Seine Ausdrucksweise ist gehoben. Er weiß es und bemüht sich darum. Lesen konnte er mit vier und mit viereinhalb schrieb er kleine Geschichten. Also wurde er  im September in die Schule geschickt, und  Ende Dezember feierte man stolz seinen fünften Geburtstag.

Als ich ihn kennenlernte, war er zwölf und saß mit 14 bis 15-Jährigen in der Klasse. In seinem Habitus versuchte er sich älter zu machen, aber sein Gesicht war ein Kindergesicht. Jetzt, zwei  Jahre später (er ist noch keine 15), kämpft er mit seinem Look, gestern war er Rocker, heute ist er elegant gekleidet. Und ich wünsche ihm wieder, wie so oft, er möge sein Ich finden.

Er tut  mir leid und ich bin fast sicher, dass seine ehrgeizigen Eltern, ihn fördern wollend – er war ja ein Wunderkind, unbestritten! – und um seine Begabungen nicht brachliegen zu lassen, keine wirklich gute Entscheidung getroffen haben, als sie ihn so früh ins Bildungssystem zwängten.

Seine Begabungen leugnet niemand, obwohl seine Leistungen heute zugegebenermaßen im Durchschnitt liegen, was wohl auch keine rechte Befriedigung für ein Wunderkind sein kann. Aber etwas anderes ist viel bedenklicher:  Im Bemühen, mit den Älteren mitzuhalten, blieb seine persönliche Entwicklung auf der Strecke, und ich frage mich: Ließ man ihn gedankenversunken spielen, ließ man ihm die Zeit, sich mit jemandem anzufreunden, sich in der Sandkiste mit den anderen zu balgen? Konnte er es sich leisten, einfach mal müde zu sein und lustlos oder ausgelassen und kindlich? Oder wurde er vorgeführt, Gedichte rezitierend und vorlesend?  Wenn ich sehe, wie einzelgängerisch und verkrampft er unterwegs ist, dann drängen sich mir diese Fragen auf.

Man redet viel von Kompetenzen und viel  von Begabtenförderung und übersieht manchmal, dass beides Hand in Hand gehen muss, um Einseitigkeiten zu vermeiden.

Das Training zum Wunderkind (ich formuliere es bewusst so provokant!) führt oft in eine Einbahnstraße, an deren Ende ein Fragment an Lebensfähigkeit übrig bleibt. Nach welchen Kriterien werden Hochbegabungen definiert? Die Definitionen sind kulturell bedingt und folglich an Leistungskonzepte gebunden, will bei uns heißen: Wettkampf in Sport, Wettbewerb  in Musik, Note 10 in der Schule.
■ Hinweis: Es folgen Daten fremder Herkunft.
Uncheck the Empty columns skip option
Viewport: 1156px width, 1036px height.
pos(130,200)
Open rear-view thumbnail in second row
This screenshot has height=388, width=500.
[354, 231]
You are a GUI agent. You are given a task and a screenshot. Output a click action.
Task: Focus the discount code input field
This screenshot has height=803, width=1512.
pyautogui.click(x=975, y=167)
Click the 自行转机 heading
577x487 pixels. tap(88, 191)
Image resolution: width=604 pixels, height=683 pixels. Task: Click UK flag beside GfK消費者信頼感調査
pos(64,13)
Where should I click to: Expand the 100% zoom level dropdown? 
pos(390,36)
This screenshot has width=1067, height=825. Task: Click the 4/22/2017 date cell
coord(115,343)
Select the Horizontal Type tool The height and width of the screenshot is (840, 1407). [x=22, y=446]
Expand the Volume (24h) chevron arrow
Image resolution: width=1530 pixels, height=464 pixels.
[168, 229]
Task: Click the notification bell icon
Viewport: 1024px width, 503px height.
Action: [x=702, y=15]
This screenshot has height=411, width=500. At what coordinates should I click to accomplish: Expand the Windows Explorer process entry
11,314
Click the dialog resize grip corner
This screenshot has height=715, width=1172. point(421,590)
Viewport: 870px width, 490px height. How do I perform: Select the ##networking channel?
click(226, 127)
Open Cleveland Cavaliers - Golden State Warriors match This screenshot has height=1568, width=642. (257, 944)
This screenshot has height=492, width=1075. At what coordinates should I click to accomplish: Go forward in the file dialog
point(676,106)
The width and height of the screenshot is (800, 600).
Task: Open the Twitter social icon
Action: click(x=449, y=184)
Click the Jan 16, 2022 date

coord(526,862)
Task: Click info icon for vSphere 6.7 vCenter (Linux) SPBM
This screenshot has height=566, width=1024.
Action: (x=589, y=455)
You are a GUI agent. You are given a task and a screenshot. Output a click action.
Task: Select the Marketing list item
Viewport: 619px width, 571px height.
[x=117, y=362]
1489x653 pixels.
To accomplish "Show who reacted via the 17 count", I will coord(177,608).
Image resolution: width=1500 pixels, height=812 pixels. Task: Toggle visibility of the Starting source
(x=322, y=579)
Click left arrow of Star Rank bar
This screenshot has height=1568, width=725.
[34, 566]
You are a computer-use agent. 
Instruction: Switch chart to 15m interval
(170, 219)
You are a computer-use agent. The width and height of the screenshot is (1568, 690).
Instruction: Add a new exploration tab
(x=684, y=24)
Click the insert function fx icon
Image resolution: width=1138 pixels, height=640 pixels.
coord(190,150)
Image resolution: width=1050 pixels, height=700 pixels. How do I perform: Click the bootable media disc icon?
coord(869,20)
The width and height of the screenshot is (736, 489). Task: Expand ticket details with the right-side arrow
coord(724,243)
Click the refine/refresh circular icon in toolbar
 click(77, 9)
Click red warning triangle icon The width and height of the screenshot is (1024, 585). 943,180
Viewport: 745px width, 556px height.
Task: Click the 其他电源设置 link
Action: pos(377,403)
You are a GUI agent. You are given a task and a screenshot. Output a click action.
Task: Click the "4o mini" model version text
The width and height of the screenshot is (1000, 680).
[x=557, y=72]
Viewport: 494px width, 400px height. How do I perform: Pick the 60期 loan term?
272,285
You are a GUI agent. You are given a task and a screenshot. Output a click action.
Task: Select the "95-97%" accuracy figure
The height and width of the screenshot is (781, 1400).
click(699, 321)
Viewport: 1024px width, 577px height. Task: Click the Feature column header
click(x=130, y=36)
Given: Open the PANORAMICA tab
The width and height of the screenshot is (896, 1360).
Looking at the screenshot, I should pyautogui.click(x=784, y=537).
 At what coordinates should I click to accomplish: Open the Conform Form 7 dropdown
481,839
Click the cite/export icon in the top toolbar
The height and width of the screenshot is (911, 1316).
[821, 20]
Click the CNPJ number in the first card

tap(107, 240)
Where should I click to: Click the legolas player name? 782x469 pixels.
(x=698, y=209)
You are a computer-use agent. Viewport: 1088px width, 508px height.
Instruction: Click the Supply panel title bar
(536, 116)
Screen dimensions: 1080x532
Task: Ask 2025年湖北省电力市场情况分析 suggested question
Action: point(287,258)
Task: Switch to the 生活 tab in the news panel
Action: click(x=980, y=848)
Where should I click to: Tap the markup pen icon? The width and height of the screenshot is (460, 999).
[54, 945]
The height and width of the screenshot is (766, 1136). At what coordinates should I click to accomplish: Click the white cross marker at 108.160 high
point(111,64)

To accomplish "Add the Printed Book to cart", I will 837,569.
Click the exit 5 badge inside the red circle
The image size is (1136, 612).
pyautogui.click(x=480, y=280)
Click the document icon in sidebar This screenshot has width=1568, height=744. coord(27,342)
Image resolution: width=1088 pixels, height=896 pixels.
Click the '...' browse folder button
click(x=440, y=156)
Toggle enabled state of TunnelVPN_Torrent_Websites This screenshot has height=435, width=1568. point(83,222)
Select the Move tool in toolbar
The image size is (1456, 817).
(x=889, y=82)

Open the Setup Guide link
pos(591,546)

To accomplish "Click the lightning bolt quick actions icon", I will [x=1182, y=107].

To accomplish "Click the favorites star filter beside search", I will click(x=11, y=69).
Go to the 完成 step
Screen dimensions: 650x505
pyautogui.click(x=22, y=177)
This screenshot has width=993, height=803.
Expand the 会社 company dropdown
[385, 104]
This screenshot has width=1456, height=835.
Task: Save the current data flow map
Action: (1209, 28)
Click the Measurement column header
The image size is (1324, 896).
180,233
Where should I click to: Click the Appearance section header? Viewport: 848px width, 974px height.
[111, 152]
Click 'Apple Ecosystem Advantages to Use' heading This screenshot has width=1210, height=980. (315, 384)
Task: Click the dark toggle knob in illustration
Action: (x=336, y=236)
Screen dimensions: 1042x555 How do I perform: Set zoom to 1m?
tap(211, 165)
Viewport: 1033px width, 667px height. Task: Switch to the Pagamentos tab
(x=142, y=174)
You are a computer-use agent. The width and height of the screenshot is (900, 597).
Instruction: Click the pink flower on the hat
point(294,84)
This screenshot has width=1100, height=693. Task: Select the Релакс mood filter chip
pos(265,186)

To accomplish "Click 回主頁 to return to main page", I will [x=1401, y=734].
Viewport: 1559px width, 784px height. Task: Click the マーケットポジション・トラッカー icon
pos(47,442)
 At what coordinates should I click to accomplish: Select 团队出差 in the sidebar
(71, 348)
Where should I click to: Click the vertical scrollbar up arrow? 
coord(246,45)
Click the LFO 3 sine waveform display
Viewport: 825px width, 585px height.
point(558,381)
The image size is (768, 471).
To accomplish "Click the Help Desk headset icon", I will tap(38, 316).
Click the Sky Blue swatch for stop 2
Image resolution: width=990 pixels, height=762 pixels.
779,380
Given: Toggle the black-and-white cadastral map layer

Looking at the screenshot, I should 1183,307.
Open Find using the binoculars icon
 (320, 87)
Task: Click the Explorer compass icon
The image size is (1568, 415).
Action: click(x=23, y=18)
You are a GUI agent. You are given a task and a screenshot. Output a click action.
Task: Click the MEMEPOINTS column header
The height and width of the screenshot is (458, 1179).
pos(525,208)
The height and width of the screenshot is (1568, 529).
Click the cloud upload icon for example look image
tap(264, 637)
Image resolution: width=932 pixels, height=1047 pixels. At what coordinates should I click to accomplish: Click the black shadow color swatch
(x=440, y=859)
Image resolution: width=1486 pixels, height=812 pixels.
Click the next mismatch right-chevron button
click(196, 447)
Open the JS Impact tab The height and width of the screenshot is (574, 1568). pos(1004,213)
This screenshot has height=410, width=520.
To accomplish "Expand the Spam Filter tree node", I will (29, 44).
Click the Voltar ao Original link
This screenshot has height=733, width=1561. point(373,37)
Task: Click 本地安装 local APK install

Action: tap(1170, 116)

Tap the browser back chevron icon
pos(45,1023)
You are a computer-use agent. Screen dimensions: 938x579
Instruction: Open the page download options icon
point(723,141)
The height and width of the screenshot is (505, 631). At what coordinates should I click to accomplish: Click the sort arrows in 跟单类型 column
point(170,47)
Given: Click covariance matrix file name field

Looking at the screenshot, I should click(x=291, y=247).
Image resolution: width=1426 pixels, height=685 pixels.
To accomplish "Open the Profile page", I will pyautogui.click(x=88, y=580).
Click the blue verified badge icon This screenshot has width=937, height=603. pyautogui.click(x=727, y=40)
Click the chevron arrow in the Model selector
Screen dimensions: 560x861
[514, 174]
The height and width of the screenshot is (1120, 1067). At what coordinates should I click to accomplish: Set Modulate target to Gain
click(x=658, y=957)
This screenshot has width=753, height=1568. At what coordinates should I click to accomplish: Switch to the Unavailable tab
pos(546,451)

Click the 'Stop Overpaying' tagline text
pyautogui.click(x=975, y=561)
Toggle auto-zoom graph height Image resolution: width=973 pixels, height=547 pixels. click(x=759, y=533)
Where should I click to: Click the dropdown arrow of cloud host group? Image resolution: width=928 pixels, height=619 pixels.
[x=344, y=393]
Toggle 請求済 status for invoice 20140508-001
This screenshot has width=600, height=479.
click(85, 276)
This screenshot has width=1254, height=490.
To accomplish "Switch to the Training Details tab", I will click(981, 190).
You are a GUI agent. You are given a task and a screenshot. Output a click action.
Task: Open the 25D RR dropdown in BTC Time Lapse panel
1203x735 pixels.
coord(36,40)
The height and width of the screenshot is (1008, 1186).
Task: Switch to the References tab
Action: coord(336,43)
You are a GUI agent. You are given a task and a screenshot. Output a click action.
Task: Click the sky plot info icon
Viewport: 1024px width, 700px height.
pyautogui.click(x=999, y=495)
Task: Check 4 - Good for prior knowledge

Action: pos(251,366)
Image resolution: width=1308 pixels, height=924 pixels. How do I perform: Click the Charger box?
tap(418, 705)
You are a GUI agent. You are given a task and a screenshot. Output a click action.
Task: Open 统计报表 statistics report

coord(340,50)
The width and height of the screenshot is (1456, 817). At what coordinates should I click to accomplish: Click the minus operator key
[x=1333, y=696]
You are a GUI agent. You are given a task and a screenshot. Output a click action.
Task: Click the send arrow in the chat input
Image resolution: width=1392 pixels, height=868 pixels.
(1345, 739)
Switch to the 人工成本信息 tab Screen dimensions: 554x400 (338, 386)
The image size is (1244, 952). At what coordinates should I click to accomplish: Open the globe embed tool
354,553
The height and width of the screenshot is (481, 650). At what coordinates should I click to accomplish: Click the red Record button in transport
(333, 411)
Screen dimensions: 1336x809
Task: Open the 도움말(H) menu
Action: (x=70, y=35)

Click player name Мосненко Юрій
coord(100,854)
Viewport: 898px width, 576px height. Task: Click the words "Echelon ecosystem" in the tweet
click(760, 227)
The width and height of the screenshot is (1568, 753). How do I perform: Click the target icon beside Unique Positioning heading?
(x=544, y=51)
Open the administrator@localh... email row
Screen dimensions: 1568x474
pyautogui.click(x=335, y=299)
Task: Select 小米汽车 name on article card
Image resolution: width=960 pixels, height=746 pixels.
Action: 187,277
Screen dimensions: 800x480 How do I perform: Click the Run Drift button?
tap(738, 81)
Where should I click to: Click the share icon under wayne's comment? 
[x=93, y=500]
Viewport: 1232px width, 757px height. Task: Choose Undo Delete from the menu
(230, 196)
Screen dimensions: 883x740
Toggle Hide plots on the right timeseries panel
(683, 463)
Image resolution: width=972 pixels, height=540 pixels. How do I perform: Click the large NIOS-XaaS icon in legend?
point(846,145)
Nun wissen wir aber, dass die Leistungskonzepte der industriali-sierten Welt doch auch ihre problematischen Seiten haben, und wir täten gut daran, sie zumindest in der Zeit des Wachsens und Suchens  vorsichtig als Maßstab heranzuziehen.

Statt dass man besondere Begabungen fördern zu müssen glaubt, indem man ein Kind früh einschult, oder Klassen überspringen lässt (damit es ein Jahr früher… was tut?), könnte man ihm doch den Freiraum zur persönlichen Entwicklung lassen und ihm zugestehen, dass ihm etwas leichter von der Hand geht, ohne daraus ein Muss werden zu lassen.

Ich leugne besondere Begabungen nicht, ich bin auch nicht der Meinung, dass man sie brachliegen lassen soll, aber ich plädiere dafür, Kindern und Menschen, die sich „leicht tun“, wie man so schön bei uns sagt, ihre Leichtigkeit zu lassen und dafür zu sorgen, dass sie sich daran erfreuen können.